Initial Design Issues
My first implementation had some significant problems. I was storing everything in MongoDB, which limited me to only about 4,000 paintings due to storage constraints. The image fetching was painfully slow - each painting took several seconds to load because I was pulling directly from the original sources.
Performance Improvements
To fix the loading issues, I moved all the painting images to AWS S3 with transfer acceleration enabled. This dramatically improved load times. I also added Redis caching with a 1-week TTL for frequently accessed paintings, which reduced database queries and made the browsing experience much smoother.
Recommendation System
For recommendations, I built a vector similarity search using ChromaDB. Each painting gets embedded using OpenAI's text-embedding-3-small model, producing 1536-dimensional vectors. When a user likes paintings, I find similar ones using cosine similarity.
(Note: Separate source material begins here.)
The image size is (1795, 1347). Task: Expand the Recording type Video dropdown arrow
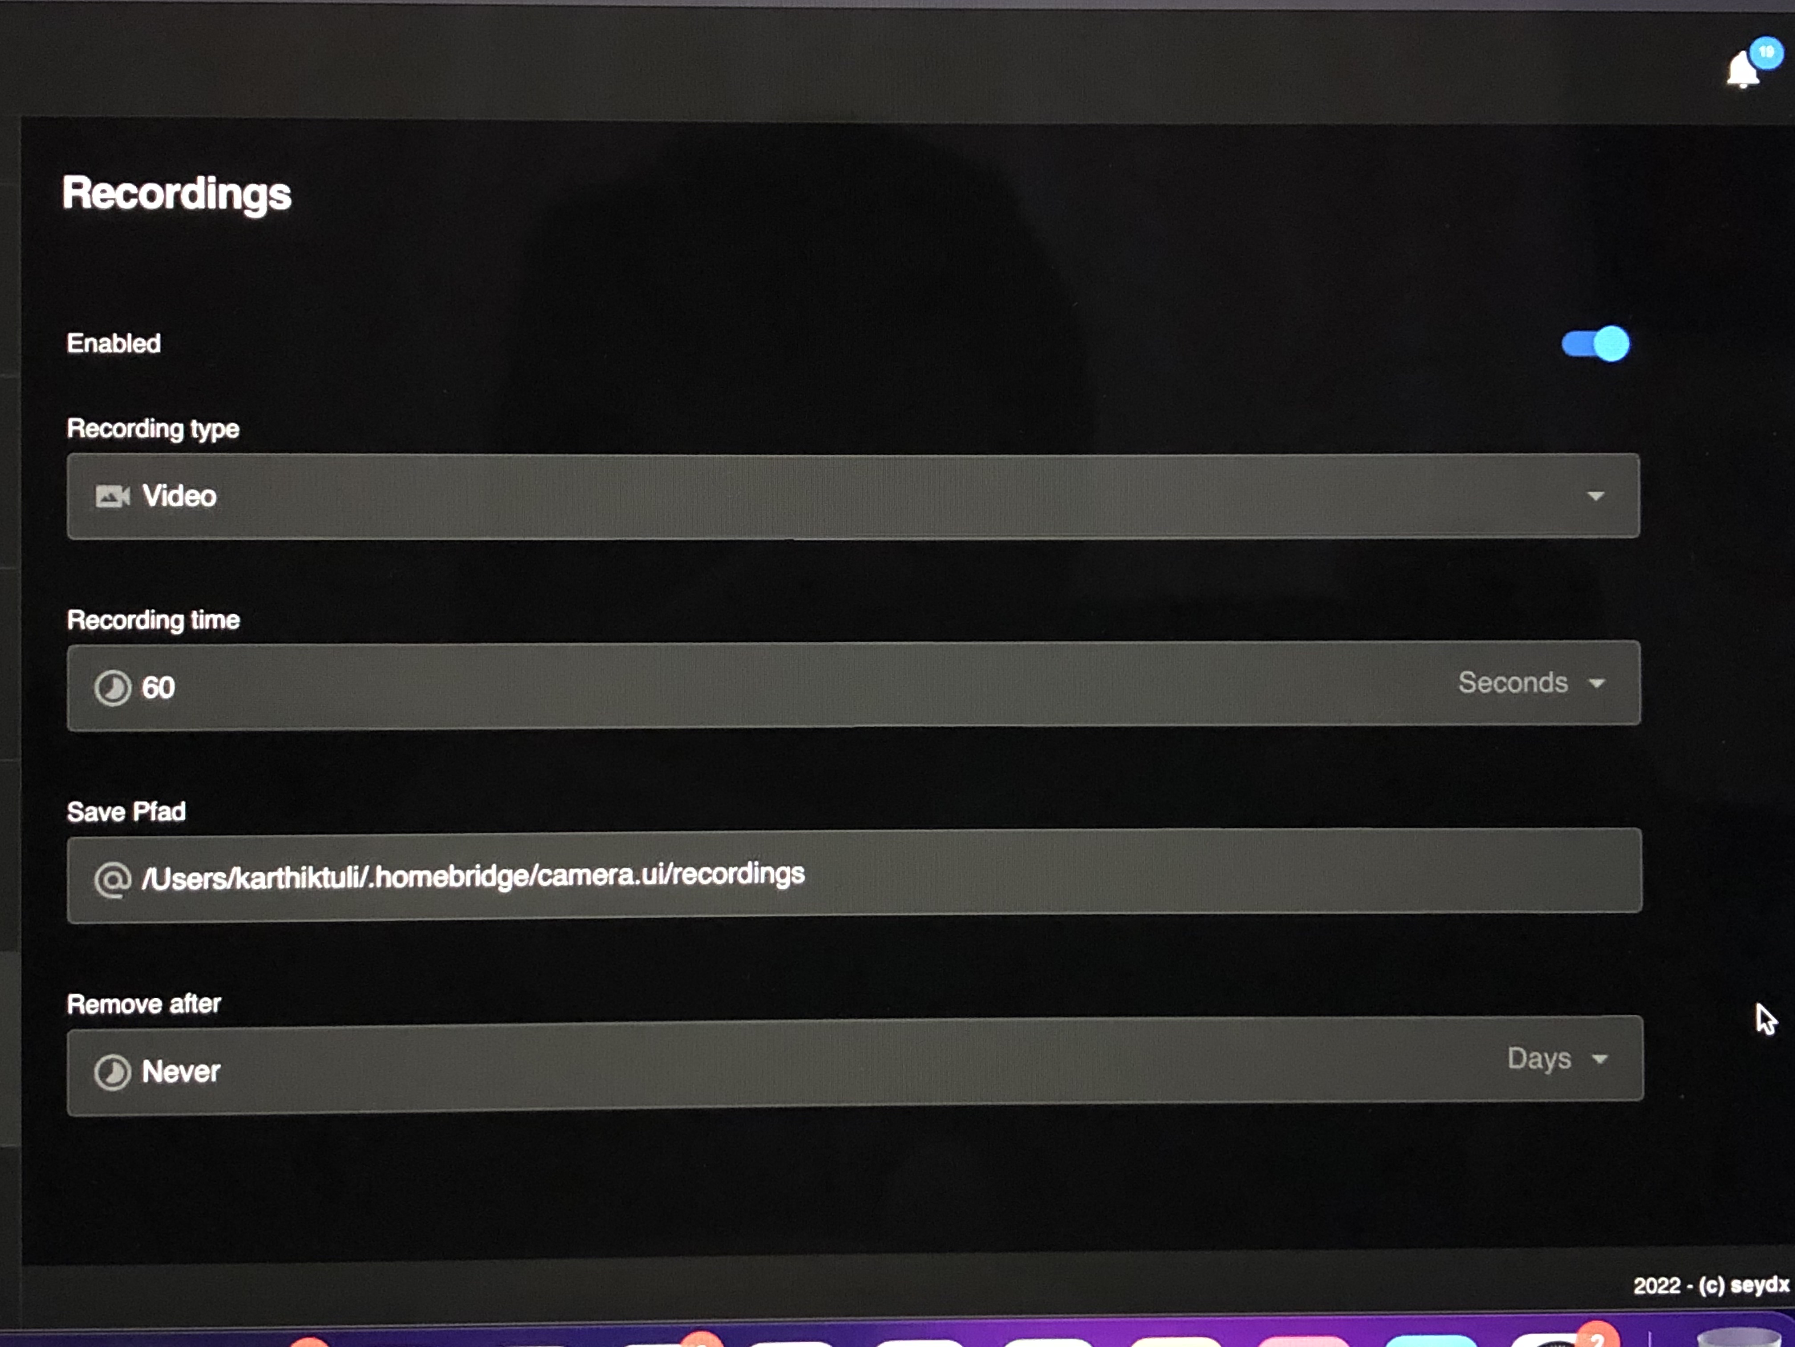[x=1595, y=496]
This approach captures both visual and contextual similarities based on the painting metadata.
AI Enhancement
I added a feature using Google's Imagen model to generate new paintings based on a user's preferences. After analyzing what styles, colors, and subjects a user tends to like, the system can create original artwork that matches their taste. It's an experimental feature but adds an interesting creative element to the app.
Deployment Architecture
The final architecture runs on AWS EC2 with both Node.js (for the web server) and Python (for the ML components). Image generation is handled separately through AWS Lambda to keep costs manageable - it only runs when users explicitly request generated artwork.